Activation of MAPKs in IL-1β and/or TNFα stimulated AS/S and IB3-1/S9 cells. Both pair of cell lines were incubated in serum free media for 18 h then stimulated with IL-1β and/or TNFα for the indicated time points. At the indicated time media was removed and cells washed then total cell extracts were prepared which serve to perform western blot to detected phosphorylation and total protein of the MAPKs ERK, p38 and JNK in AS and S cells (A, B, C, D, respectively), and IB3-1 and S9 cells (E, F, G, respectively). Summary graph of data for MAPKs phosphorylation determined by image analysis of densitometry from autoradiographs. Data show mean ± SEM of scan area of pERK, pp38 and pJNK (n = 5 to 8 in each time point and condition) corrected for scan area of β-actin in the same gel lane.

Parthenolide inhibits TNFα/IL-1β-induced activation/nuclear translocation of AP-1

Parthenolide is an anti-inflammatory drug thought to be able to suppress inflammation through inhibiting NFκB, amongst other effects [14]. The observed differences in MAPKs activity opened new questions about the mechanisms of parthenolide's effects in CF cells. Therefore, we sought to determine if the inhibitory activities of parthenolide also extended to the MAPK-AP-1 pathway. AS and S cells were pretreated with parthenolide then stimulated with TNFα/IL-1β as in Figure 1 and 2. Nuclear extracts were prepared and DNA-binding activity of AP-1 was measured by EMSA. For comparison, NFκB was also assayed. The inhibition of NFκB activation by parthenolide was similar to what we reported previously [14]. Parthenolide pretreatment inhibits significantly NFκB activation in AS cells at 15, 30 and 60 min (p = 0.003, p = 0.003 and p = 0.004, respectively) (Figure 4A and 4B). Pretreatment with parthenolide also inhibits significantly AP-1 activation in AS at 30 min (p = 0.04) (Figure 4C and 4D). Densitometry of the parthenolide inhibitor effect on NFκB and AP-1 activity in IB3-cells with (white bars) and without (solid bars) parthenolide is shown (Figures 4E and 4F).

Figure 4
figure 4

AS cells were pretreated with parthenolide or vehicle (placebo) for 1 h and then stimulated with TNFα/IL-1β for the indicated time. Nuclear extracts were prepared and then analyzed by EMSA for both transcription factors NFκB and AP-1. Representative autoradiograph of EMSA for (A) NFκB activation and (C) for AP-1 were presented.

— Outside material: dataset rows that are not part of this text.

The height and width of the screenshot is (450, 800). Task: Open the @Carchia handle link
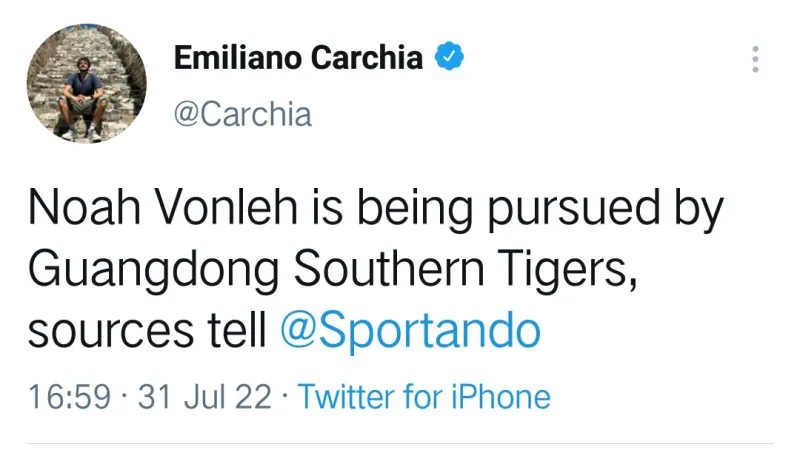(242, 113)
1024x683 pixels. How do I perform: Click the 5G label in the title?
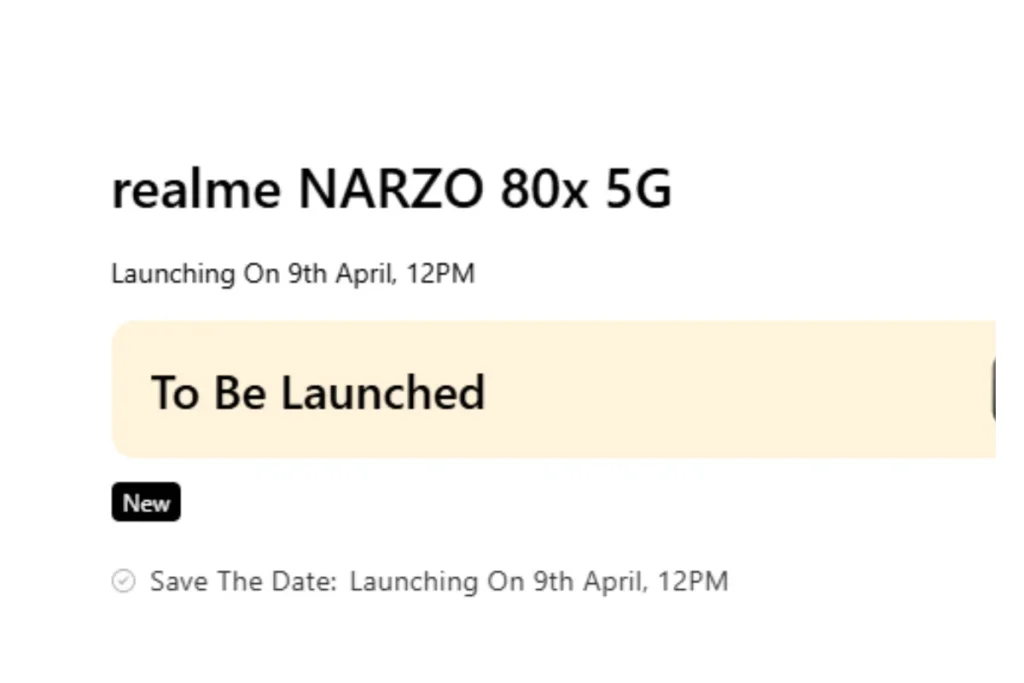[639, 189]
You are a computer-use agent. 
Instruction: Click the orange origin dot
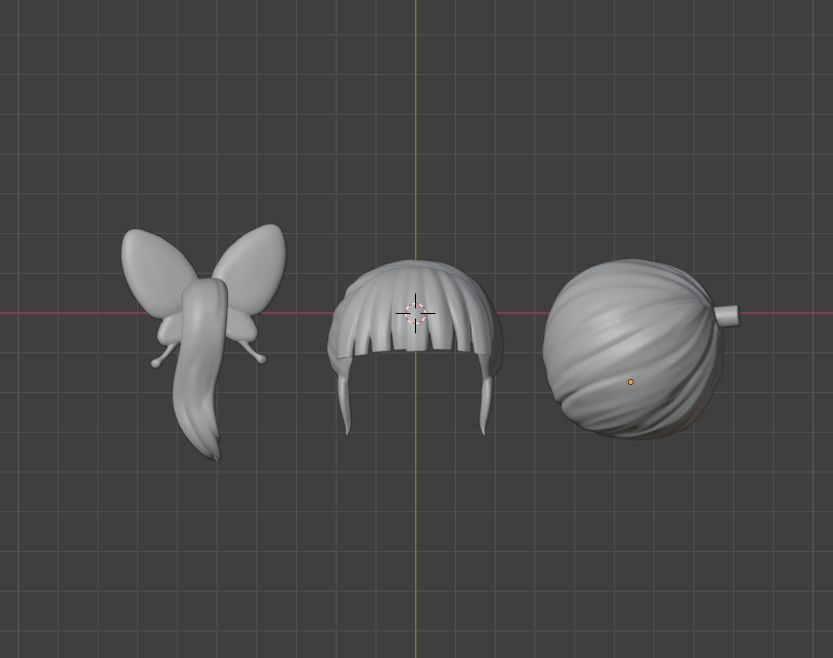(x=631, y=382)
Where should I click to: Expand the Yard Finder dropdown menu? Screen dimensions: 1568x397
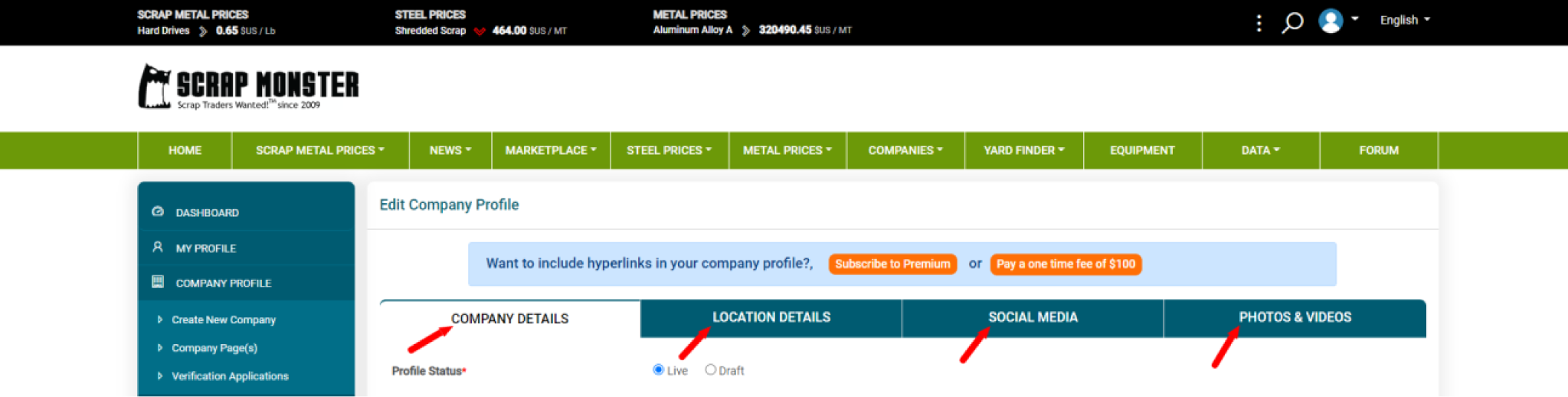click(x=1023, y=150)
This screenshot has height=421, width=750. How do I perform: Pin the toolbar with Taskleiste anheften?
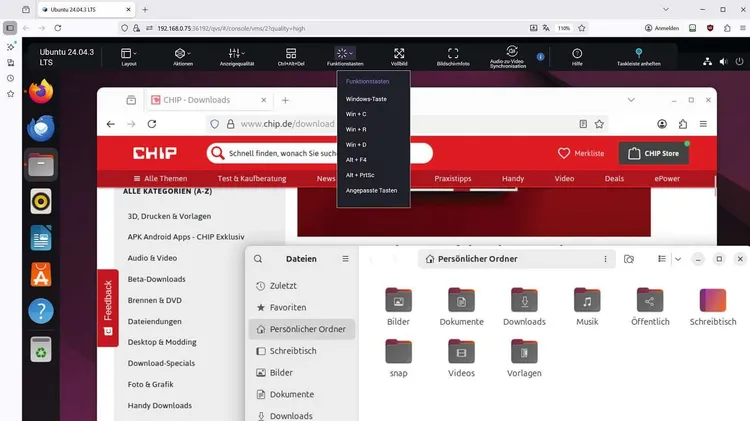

Summary graph of data for NFκB (B) and AP-1 (D) activation determined by densitometry from 4 time course experiments (n = 5 in each time point and condition), mean ± SEM are shown. Solid bar, placebo; and open bars, parthenolide. Parthenolide pretreatment inhibited the activation of (B) NFκB at 15, 30 and 60 min p = 0.003, p = 0.003 and p = 0.004, respectively), and (D) AP-1 at 30 min (p = 0.004).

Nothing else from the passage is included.